Trois policiers accusés d'avoir escroqué deux journalistes travaillant sur l'homosexualité
Les fonctionnaires de police auraient extorqué près de 1.500 euros aux pigistes françaises Céline Metzer et Christelle Cordeau.
Le président camerounais Paul Biya a révoqué en début de semaine trois commandants de police pour "indélicatesses graves compromettant la crédibilité de la police", annonce le quotidien camerounais Le Messager.

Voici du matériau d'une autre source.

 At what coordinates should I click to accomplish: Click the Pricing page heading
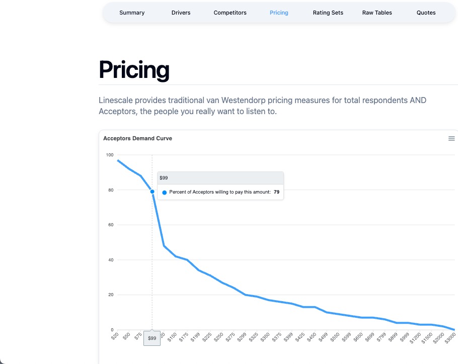133,70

Ils ont été reconnus coupables d'avoir extorqué un million de francs CFA (environ 1.500 euros) aux journalistes françaises Céline Metzer et Christelle Cordeau et, selon les condamnés, d'avoir saisi 29 bandes qu'elles avaient tournées pour leur documentaire sur l'homosexualité au Cameroun. Des bandes qui contiendraient les témoignages de hautes personnalités favorables à sa dépénalisation et des "scènes d'homosexualité" prises à la prison de Kondengui. Les policiers "ont demandé à voir les bandes, ils en ont vu et se sont attardés sur les scènes qui présentaient des homosexuels [présumés] détenus à la maison d'arrêt. Ils m'ont soumise à un interrogatoire musclé, me reprochant d'avoir tourné des films non seulement sur l'homosexualité, mais surtout en prison, alors que cela était interdit ", a raconté Céline Metzer, dans un article du Messager paru le 7 mars dernier. Selon un communiqué du délégué général à la sûreté nationale Edgar Alain Mebe Ngo'o, daté du 1er mars, les "fonctionnaires véreux" ont été interpellés le 28 février dernier pour "flagrant délit d'abus de fonction et d'escroquerie sur deux expatriées". Leur révocation, qui intervient dans le cadre de la chasse à la corruption dans la fonction publique, n'est pas irréversible: s'ils la contestent, les trois hommes peuvent saisir le juge administratif. L'argent et le matériel ont été restitués aux pigistes, que nous ne sommes pas parvenus à joindre.